Edinburgh scientists have identified a key molecule linked to kidney disease in people with diabetes.

Blocking the protein prevents kidney damage associated with diabetes in rats and mice, the study also found.

Edinburgh University scientists said the findings could lead to new therapies.

Diabetes results in high levels of blood sugar and affects 415 million people globally. It is the leading cause of kidney failure.

About 40% of people with diabetes eventually develop kidney disease.

The protein, called P2X7R, plays an important role in inflammation and the immune system and has previously been linked to kidney diseases not associated with diabetes.

This is the first time it has been shown to cause diabetic kidney disease.

Significant advance

The researchers found high P2X7R levels in kidney biopsies from people with diabetes, while it was almost undetectable in biopsies from people without diabetes.

Higher P2X7R was linked to poor kidney function and increased tissue scarring.

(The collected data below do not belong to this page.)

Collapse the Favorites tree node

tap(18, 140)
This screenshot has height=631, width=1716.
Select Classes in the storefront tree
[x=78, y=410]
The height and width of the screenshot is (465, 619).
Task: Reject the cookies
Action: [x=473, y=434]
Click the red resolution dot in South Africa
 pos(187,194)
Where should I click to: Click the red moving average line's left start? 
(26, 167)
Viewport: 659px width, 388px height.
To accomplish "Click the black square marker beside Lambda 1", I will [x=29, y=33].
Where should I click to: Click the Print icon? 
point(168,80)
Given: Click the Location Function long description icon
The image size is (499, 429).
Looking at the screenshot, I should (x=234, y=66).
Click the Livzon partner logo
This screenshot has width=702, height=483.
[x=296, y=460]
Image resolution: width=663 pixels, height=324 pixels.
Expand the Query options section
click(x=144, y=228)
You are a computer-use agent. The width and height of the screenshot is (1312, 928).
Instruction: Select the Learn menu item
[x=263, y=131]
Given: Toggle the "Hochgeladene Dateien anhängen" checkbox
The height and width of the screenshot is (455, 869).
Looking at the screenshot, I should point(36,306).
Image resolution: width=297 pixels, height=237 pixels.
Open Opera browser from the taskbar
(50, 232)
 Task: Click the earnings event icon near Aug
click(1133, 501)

In follow-up experiments, mice lacking the gene that makes P2X7R did not develop kidney scarring in response to diabetes, suggesting that damage could be prevented, the scientists said.

The researchers also showed a drug that blocks P2X7R reduces high levels of infiltrating kidney macrophages, a hallmark of diabetic kidney disease, in diabetic rats.

The scientists have hailed this as a significant advance in the search for treatments.

Reverse damage?

Dr Robert Menzies, British Heart Foundation immediate fellow at Edinburgh University, said: "Diabetic kidney disease is reaching epidemic levels, but we are still searching for that blockbuster drug to help patients.

"This study is a major advance in understanding how kidney damage occurs in diabetes and where we might focus our efforts in finding a treatment.

"Our next studies are being designed to determine if the P2X7R-blocking drug, which is already known to be safe in humans, could reverse more severe kidney damage or even prevent it. These studies are a very encouraging move forward."

The study, carried out in collaboration with UCL and Imperial College London, was supported by the Medical Research Council and Kidney Research UK, with findings published in the journal EBioMedicine.

Elaine Davies, director of research operations at Kidney Research UK, said: "With diabetes representing the most significant risk factor for developing kidney disease, we welcome this important step forward in our understanding of the mechanism behind diabetic kidney disease.

"We look forward to hearing about how this study develops."